• PROBLEM TO WORK ON
Return, from the listing below, every line that includes "agent".

• DATA FOR REVIEW
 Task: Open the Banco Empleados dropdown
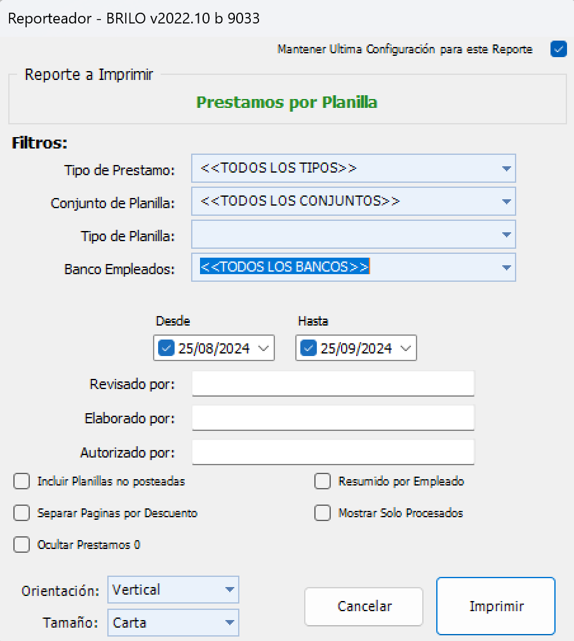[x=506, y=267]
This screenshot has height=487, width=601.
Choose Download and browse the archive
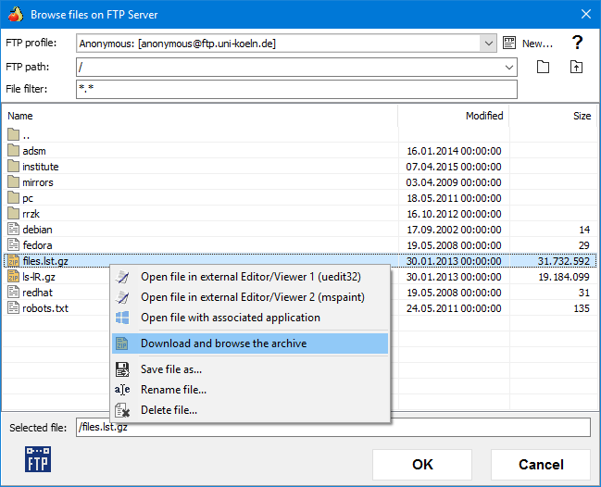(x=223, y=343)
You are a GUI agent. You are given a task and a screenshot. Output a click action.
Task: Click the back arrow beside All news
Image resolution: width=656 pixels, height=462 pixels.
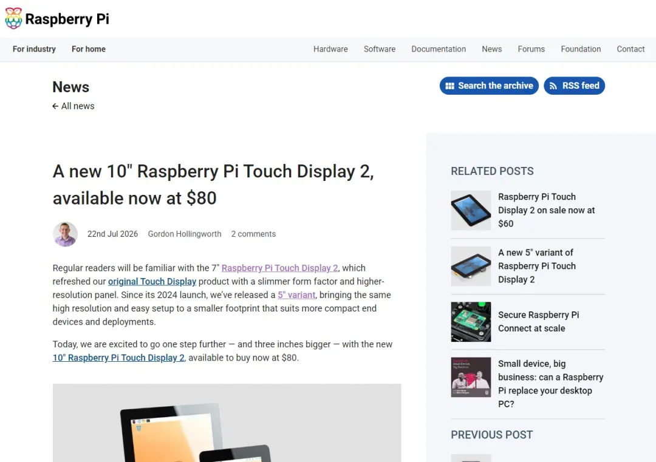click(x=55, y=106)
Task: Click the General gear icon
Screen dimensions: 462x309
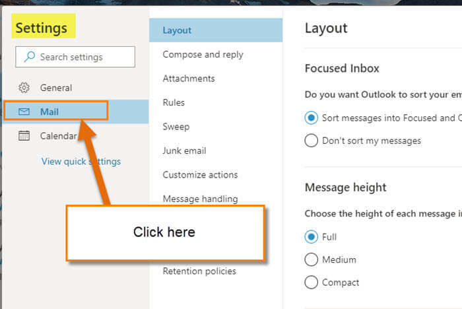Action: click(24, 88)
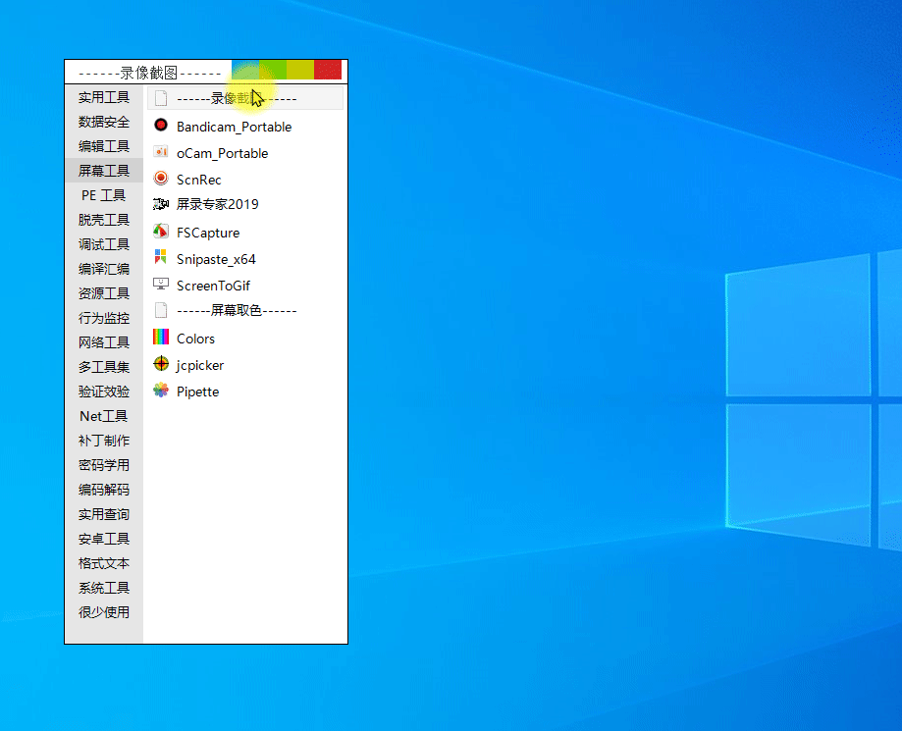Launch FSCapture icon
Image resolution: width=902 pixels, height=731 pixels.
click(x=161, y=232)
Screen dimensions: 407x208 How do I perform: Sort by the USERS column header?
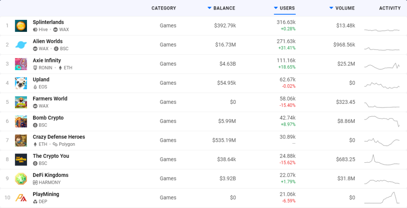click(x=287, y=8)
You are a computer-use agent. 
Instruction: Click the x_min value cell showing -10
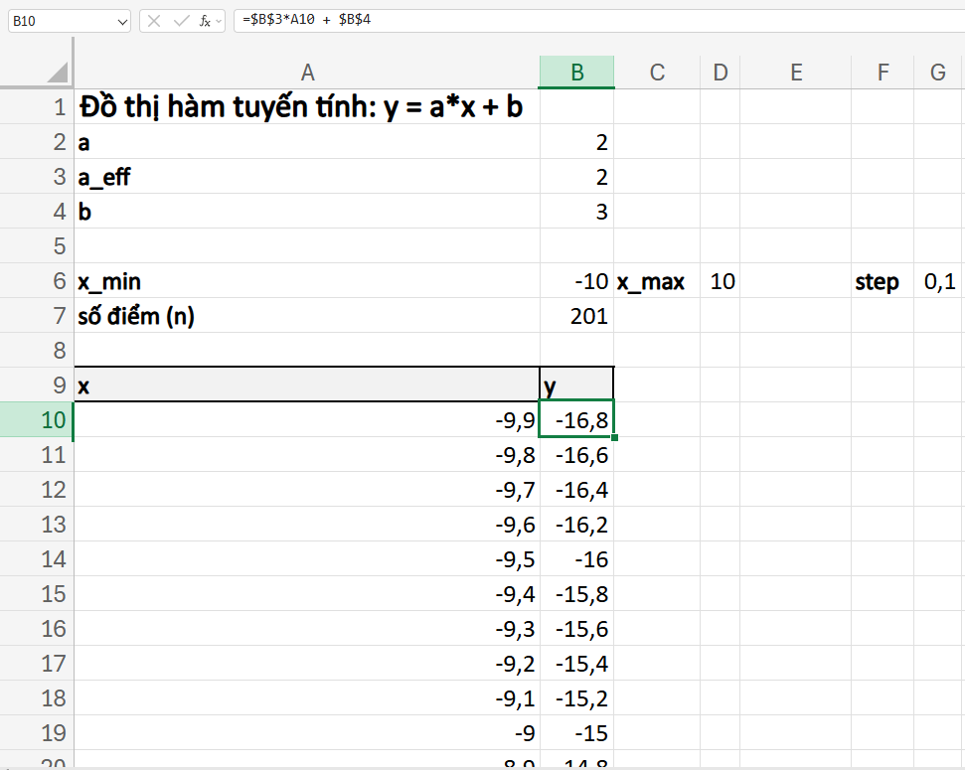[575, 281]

• FINAL ANSWER
You are a GUI agent. You are given a task and a screenshot. Output a click action.
You are a computer-use agent. 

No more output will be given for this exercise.